モーツァルト ピアノ協奏曲第9番&21番_ワイセンベルク

金曜日の夜のとっておきの一枚。
モーツァルト ピアノ協奏曲第9番{ジュノーム}、ピアノ協奏曲第21番。ワイセンベルク:ジュリーニ+ウィーン交響楽団(1977&78)。
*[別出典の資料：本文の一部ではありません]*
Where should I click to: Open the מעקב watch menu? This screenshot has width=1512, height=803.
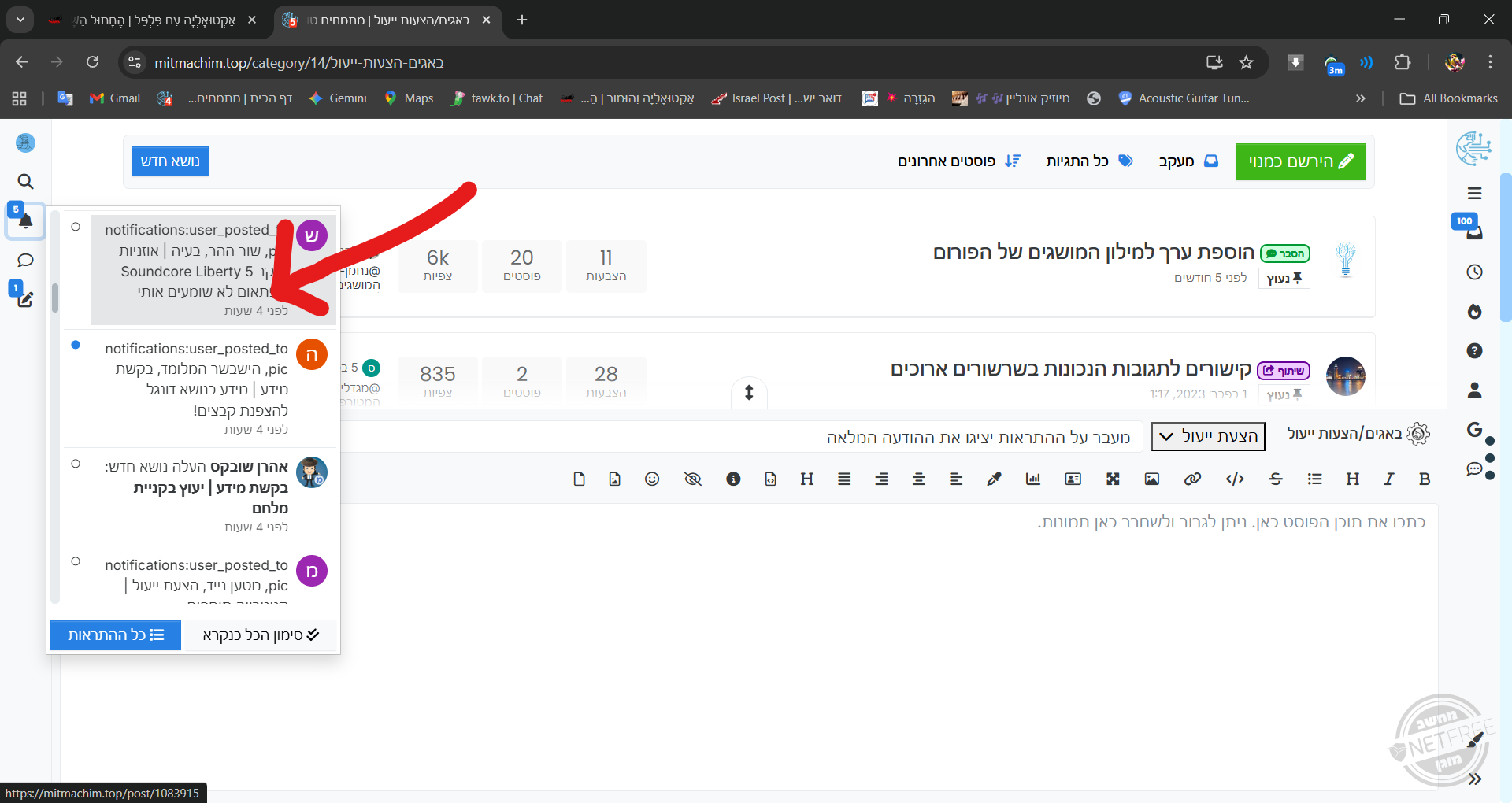[x=1188, y=161]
このコンビと言えば、ブラームスのピアノ協奏曲第1番、も有名ですが、今夜はモーツァルトでいきたい。
第9番 変ホ長調「ジュノーム」。
オーケストラの主題の提示にすぐさまピアノが応える画期的なスタイル。なにかワクワクしたものを感じさせる始まり。しかし軽やかでありながら、どことなく切ない長調のメロディ。第二楽章への暗示なのだろうか?
その第二楽章は、変ホ長調の平行調である「ハ短調」。
モーツァルト27曲のピアノ協奏曲の内、短調の緩徐楽章をもつのは、この9番、18番、22番、23番の4つだけ、その中で最も長く、最も悲嘆にくれたメロディ。この悲しみは若者モーツァルトのどこから生まれるのだろう。
弱音器のヴァイオリンの低重音が生み出す苦悩。そこをさまようピアノ。もがき苦しみから少しずつ「光」を見出すかのような木管の音色、しかしピアノは、まだ苦悩の彷徨の中。やはり、モーツァルトの天才的な凄みは、こうした短調の中にある。
ワイセンベルクの少し硬めのコロコロした音は、純粋な響きで美しい。決して重くならず淡々と奏でられるピアノからモーツァルトの心の内から滲み出る寂寥感を紡ぎだすといった感じだろうか。こういった演奏もいいなと思う今日この頃でありました。